ClickHouse is Slow
In this talk, I share our experience working with ClickHouse at TrafficStars. We faced performance issues when scaling our statistics system, which processes up to 70,000 requests per second and stores about 50 terabytes of data.
The talk covers the evolution of our architecture: from the initial schema with Vertica and Citus to migrating to ClickHouse, issues with materialized views, index optimization, and the final solution using arrays and data structures.
TL;DR
When scaling our statistics system at TrafficStars, we encountered ClickHouse performance issues. Key takeaways:
- Materialized views can make problems worse — 30 materialized views turned one write problem into 30
- Arrays and data structures are a powerful solution — allowed us to reduce the number of tables from 30 to 5 without losing functionality
- Index granularity is critical — reducing granularity helped solve memory issues
- Query optimizer delivers results — up to 30% of queries are optimized automatically, average time dropped from 200–250 ms to 55 ms
- Maintainability matters more than performance — a simple system is important not only for developers but for business too
Context: Statistics System Requirements
At TrafficStars, we work with an advertising network that processes up to 70,000 requests per second for our brands.

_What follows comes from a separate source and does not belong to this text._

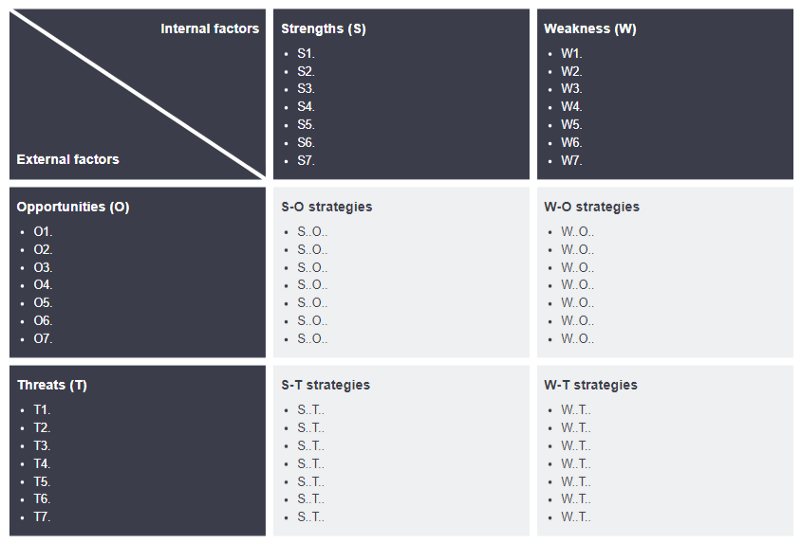This screenshot has width=800, height=542.
Task: Select threat list item T7.
Action: click(42, 517)
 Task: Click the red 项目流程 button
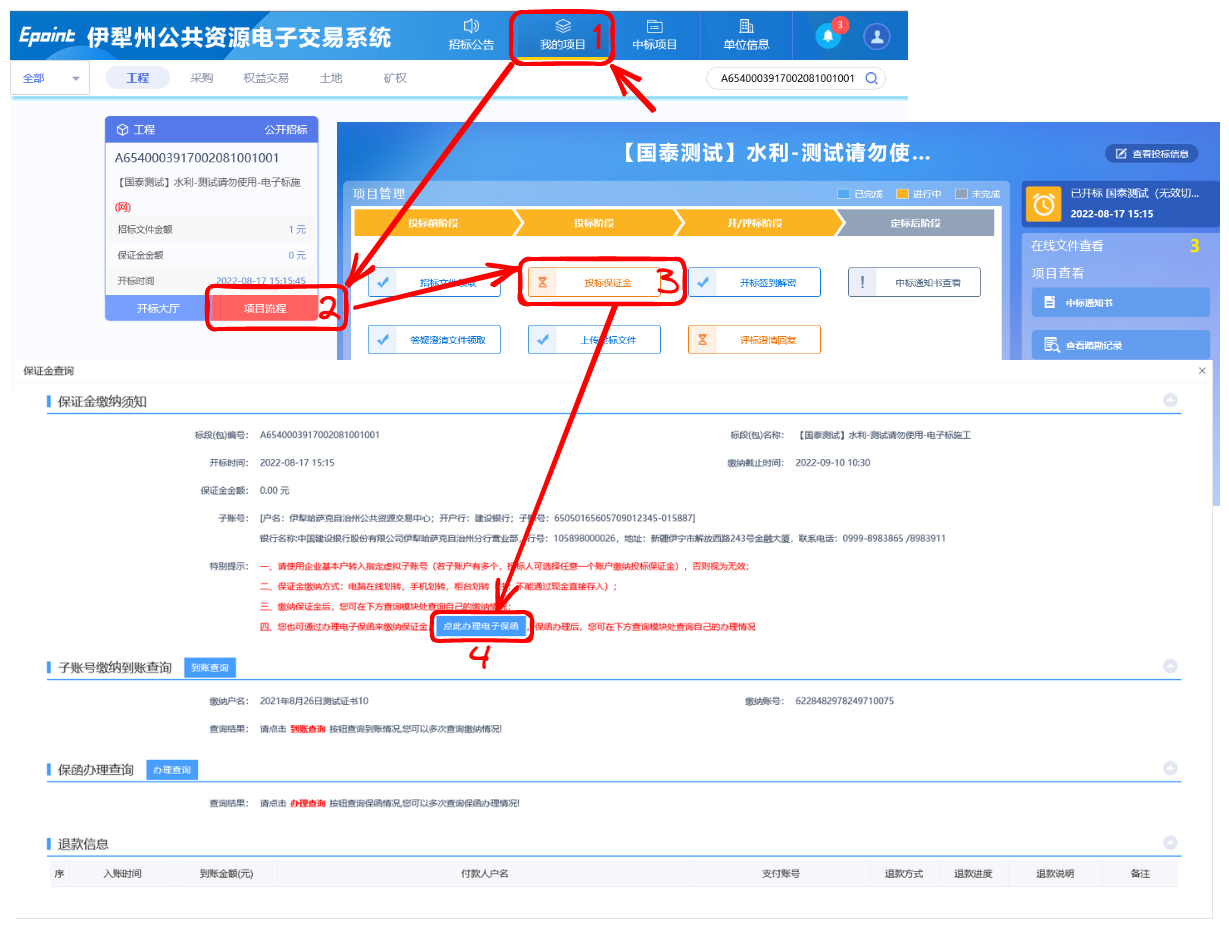265,308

We have two data centers in Europe and the US, multiple delivery servers, events are written to Kafka, and data storage is handled by ClickHouse. At the time of this talk (2018), we had approximately 500 statistics requests at peak, about 50 terabytes of data, and this doesn’t include analytics work and analytical dashboards for managers.
Characteristics of our data
- Large clients can account for up to 40% of traffic, creating uneven load distribution
- Sudden traffic spikes when new publishers are onboarded (easily increases by 5–10 thousand requests per second)
- Real-time requirement: statistics latency must be minimal, data is needed in real-time or close to it
Why is this critical? First, accurate user balance calculation—if we charge more than we should, it’s bad for both the client and us. Second, clients frequently adjust their advertising campaigns, so they need current data to make decisions.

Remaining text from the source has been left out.